Posted by: Scott Sumner | April 23, 2009 at 11:21 PM
Scott:
I am going to try to answer your question in a very roundabout manner.
Suppose the central bank is controlling an instrument R to try to keep some some target variable P equal to some target level P*. (You can think of P as inflation or NGDP growth, I don't think it matters much).
The bank knows there is a lag in the effect of R on P, so targets at a (say) 24 month horizon. (The Bank of Canada says it targets 2% inflation at an 18-24 month horizon.) So it sets R(t), conditional on all other available information (It), otherwise known as the indicators, so that the rational expectation of P(t+24)=P*. In math:
E[P(t+24)/{R(t),I(t)}=P*
Under rational expectations, the bank's forecast errors [P(t+24)-P*] must be a 24 month Moving Average process, and uncorrelated with the elements in the lagged information set {R(t) and I(t)}.

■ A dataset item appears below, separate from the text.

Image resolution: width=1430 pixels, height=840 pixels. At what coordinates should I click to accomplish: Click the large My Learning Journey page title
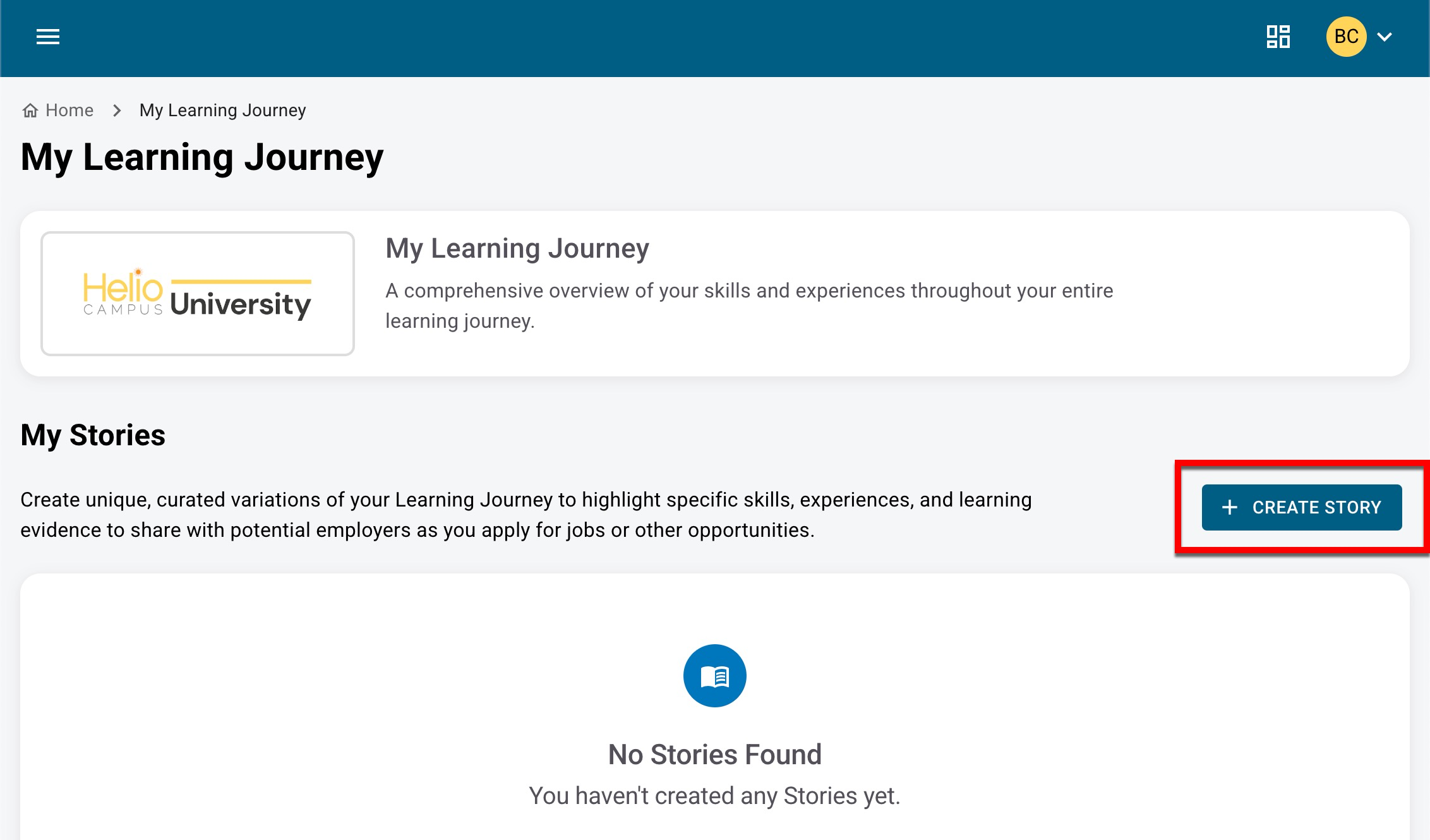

(This is just Milton Friedman's thermostat metaphor, formalised, and with imperfect information added. A country with a good central bank is like a house with a good thermostat. You see fluctuations in monetary policy (the amount of oil burned in the furnace), fluctuations in the outside temperature (other indicators), and fluctuations in the inside temperature (inflation), but there is no correlation between oil burned and inside temperature. So it looks as though monetary policy has no effect on inflation.)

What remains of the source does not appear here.